Aalsmeerse Flower Auction
With an annual turnover of more than € 4.5 billion the Aalsmeer flower auction is one of the largest in the world and the heart of the Dutch flower culture. Via nearby airport Schiphol lots of high-quality flowers, bulbs and pot plants travel to their new owners wherever on earth, others leave by truck to destinations throughout Europe anywhere. But they are not only Dutch grown. Also considerable lots of flowers, bulbs and plants from a.o. Israel, Africa and South America find their way along the auction clocks of Flora Holland to their new owners.
The ‘geest’ – the sandy soil between the dunes and the polder – behind the long line of dunes protecting North and South Holland against the sea, appeared excellently suitable for the cultivation of bulbs and cut flowers. When these start flowering a spectacular and exuberant colorful carpet of flowers is the result. This can best be seen in the Keukenhof, the park of an old castle near Lisse that acts as the showroom of Dutch flower culture. The whole park is an annually renewed flower exposition watched by millions of visitors from all parts of the world.
Rotterdam with 600.000 inhabitants (region 1.5 million) is the second city of the Netherlands. It’s centre was destroyed during WW II but rebuilt with much feeling for modern architecture. The city profile along the bank of the river Maas is the most beautiful skyline of the country.
Its favorable position at sea and river enabled Rotterdam to develop one of the world largest sea harbors and most important of Europe. The city is the first transit port of goods for Germany that is excellently accessible along railway, road and river Rhine. The next ‘R’ comes from the German Ruhrgebiet, one of the most important industrial zones of Europe, for which Rotterdam is main port. In the past decades the port of Rotterdam is further extended the traditional Dutch way: if there is no space, get it from the sea. So were the first and second Maasvlakte created by impoldering and made suitable for the transshipment of containers and other harbor activities. Rotterdam Europoort is one of the largest petro-chemical areas in the world.

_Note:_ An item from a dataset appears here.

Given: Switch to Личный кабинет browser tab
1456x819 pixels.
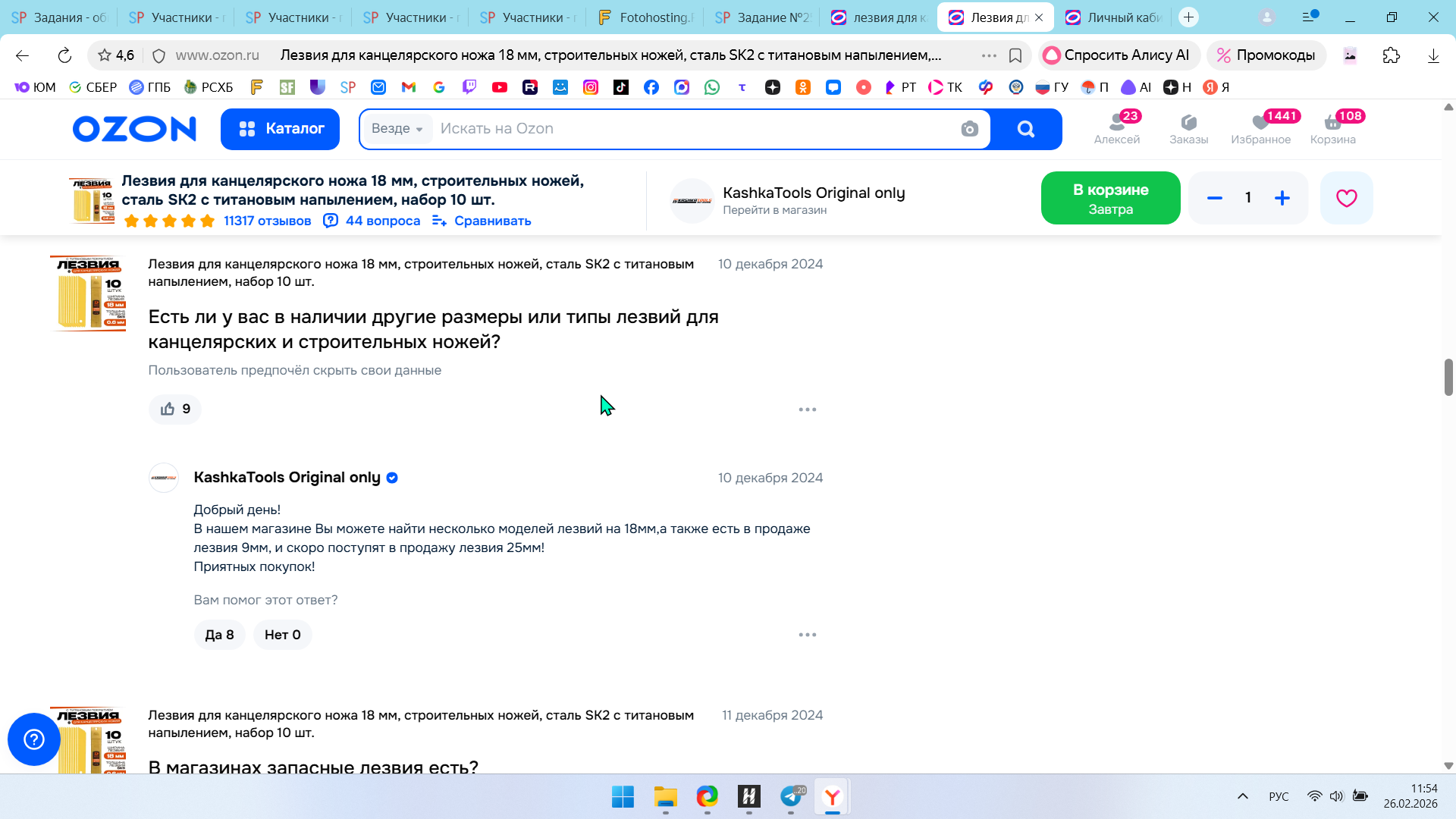Looking at the screenshot, I should tap(1115, 17).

The people from Rotterdam find their city a real workers city with an undisputable no-nonsense mentality. They might be right. It is the seat of numerous large companies like global player Unilever, Fortis, the insurance company Nationale Nederlanden and a number of firm harbor and off shore companies like Smit International with its tow boats.
Most famous of all people from Rotterdam is Desiderius Erasmus who was born here around 1466 and is commonly considered founder of humanism. No wonder that the Rotterdam Erasmus university is called after him. Besides there are three high schools, a conservatory and academies for architecture, arts and dance.
The concert hall De Doelen is the haven of the Rotterdam Philharmonic Orchestra and the cultural pride of the city. The building is also used as congress centre. There are 16 museums of which Boymans Van Beuningen is best known. This museum was awarded the national museum price 2010. Rotterdam Ahoy is one of the largest covered event halls of the Netherlands. It is used for fairs, sports events, concerts and congresses.
Rotterdam The Hague Airport is a regional airport and second in size and number of passengers of the country. From here many charters and business flights are launched.